La théorie et la pratique entretiennent des relations tumultueuses. C’est ainsi qu’Einstein blaguait :  « La théorie, c’est quand on sait tout et que rien ne fonctionne. La pratique, c’est quand tout fonctionne et qu’on ne sait pas pourquoi. Ici, nous avons réuni théorie et pratique : rien ne fonctionne et on ne sait pas pourquoi. »

Le conflit remonte à loin. Par exemple, voyons comment Plutarque racontait Archimède. Il commence son récit par le siège de Syracuse par les Romains et le moment fameux où les habitants de Syracuse appellent à l’aide Archimède, un citoyen de cette ville, pour qu’ils les munissent de ses si formidables machines. Archimède, esprit absolument génial, faisait, dit-on, de la mécanique par dilettantisme et considérait que son art résidait plutôt dans la réflexion et dans la démonstration de propriétés que dans leur application. Puis Plutarque fait une incidente sur l’histoire de la mécanique :

« Les premiers essais de cette mécanique si prisée et si vantée sont dus à Eudoxe et à Archytas, qui voulurent agrémenter joliment la géométrie et appuyer par des expériences sensibles et instrumentales des problèmes qu’il n’est pas facile de résoudre par une démonstration logique et géométrique. […] Mais Platon s’indigna et leur reprocha énergétiquement de perdre et de ruiner l’excellence de la géométrie, qui désertait avec eux les notions abstraites et intelligibles pour passer aux objets sensibles, et revenait à l’utilisation d’éléments matériels qui demandent un long et grossier travail manuel. La mécanique déchue fut ainsi séparée de la géométrie et, longtemps méprisée par la philosophie, elle devint une branche de l’art militaire. »
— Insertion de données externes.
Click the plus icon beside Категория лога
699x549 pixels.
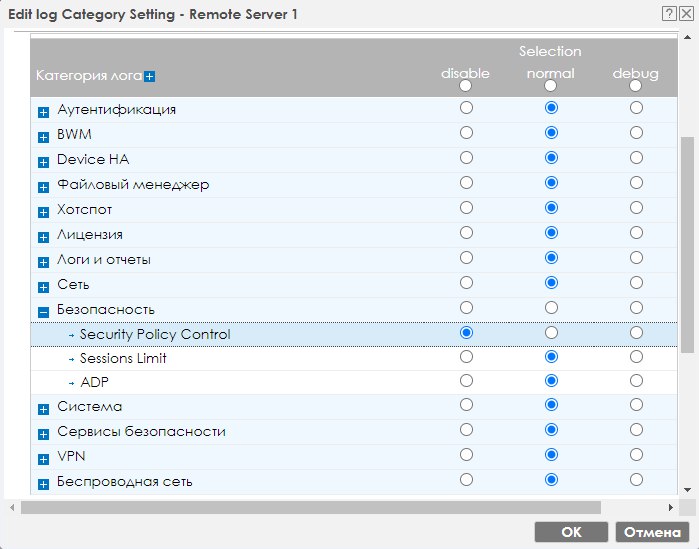[149, 76]
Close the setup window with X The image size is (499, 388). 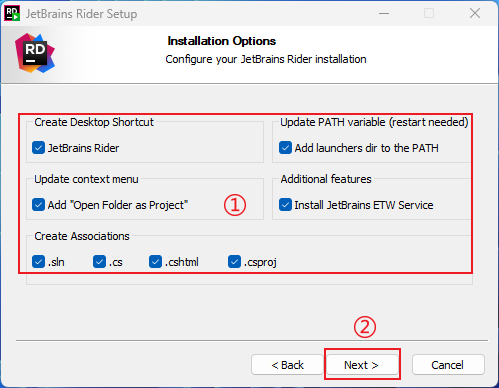pos(475,13)
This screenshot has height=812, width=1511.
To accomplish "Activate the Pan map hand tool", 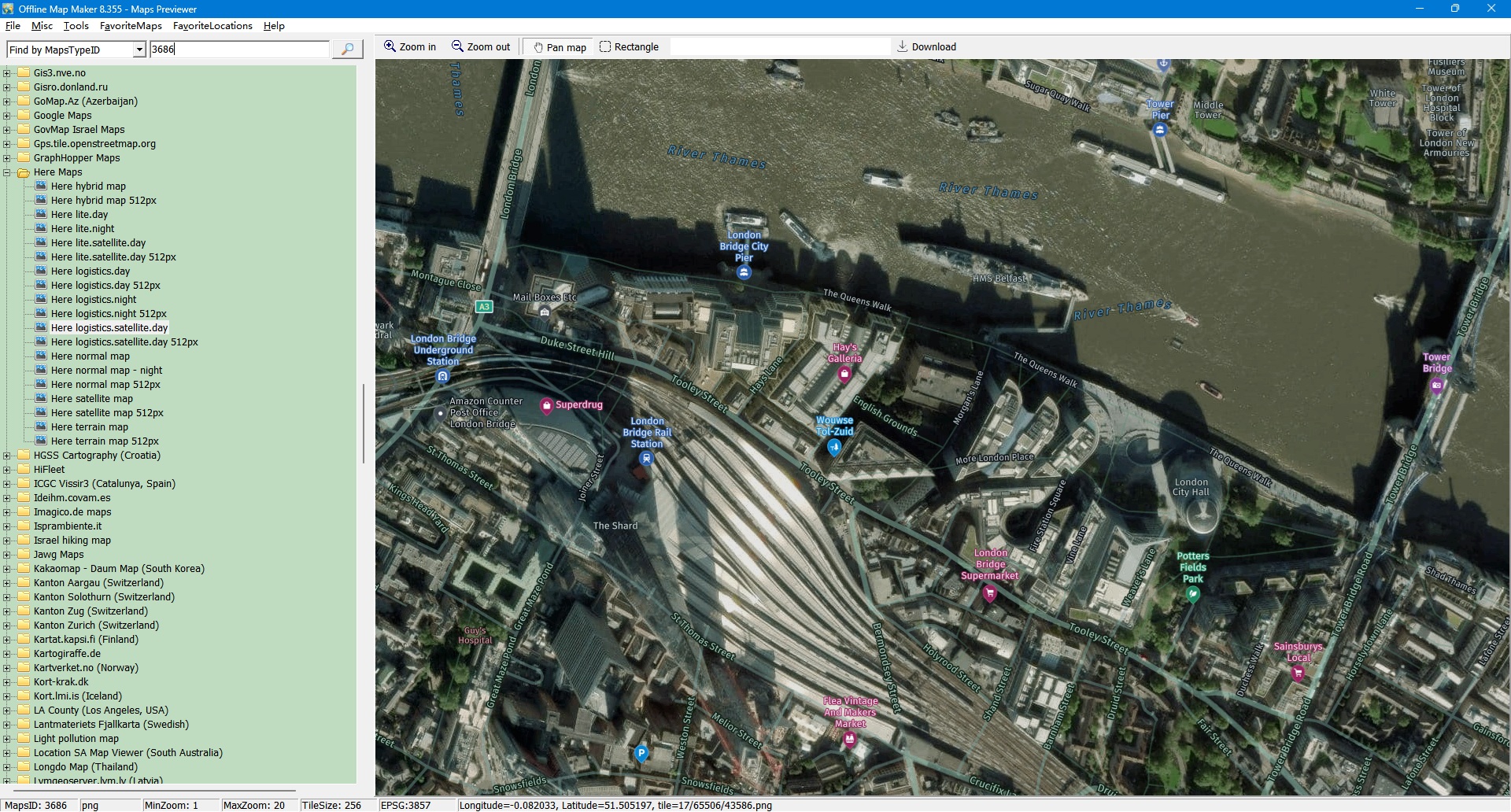I will click(x=560, y=47).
Et Plutarque revient à la figure du savant :

« Archimède avait un esprit si élevé et si profond, et avait acquis un si riche trésor d’observations scientifiques que, sur les inventions qui lui ont valu le renom et la réputation d’une intelligence non pas humaine, mais divine, il ne voulut laisser aucun écrit. Il tenait la mécanique et en général tous les arts qui touchent aux besoins de la vie pour de vils métiers manuels et il consacrait son zèle aux seuls objets dont la beauté et l’excellence ne sont mêlées d’aucune nécessité matérielle. […] Auteur de belles et nombreuses découvertes, il pria, dit-on, ses amis et ses parents de placer sur sa tombe, après sa mort, une sphère inscrite dans un cylindre et d’y indiquer la proportion entre les volumes de ces deux solides. » [question au lecteur : répondre de tête à ce que demande Archimède !]

Je tire cette citation du génial bouquin d’Aldo Schiavone (« L’histoire brisée : la Rome antique et l’Occident moderne », Paris, Belin, 2003), qui traite de façon étourdissante et follement cultivée de l’histoire romaine et du pourquoi de la chute de l’empire romain. Il est probable d’après Schiavone que cette vision d’un Archimède pur platonicien à la mode d’Euclide ne soit pas forcément exacte et tienne davantage de la vision romaine de mépris général pour les arts serviles. La rédaction de Plutarque est crue : « un esprit si élevé et si profond », ceci pour justifier qu’il ne vaut pas la peine de considérer les arts manuels. Cela montre à quel point, dans une tradition platonicienne qui a traversé toute la culture antique, le recours à l’expérience était d’ordre mineur. Quelle rupture par rapport à l’expérience de la Renaissance européenne, avec Galilée ou Bacon, qui mettaient l’expérience et la confrontation avec la dure nature au premier plan de la démarche scientifique !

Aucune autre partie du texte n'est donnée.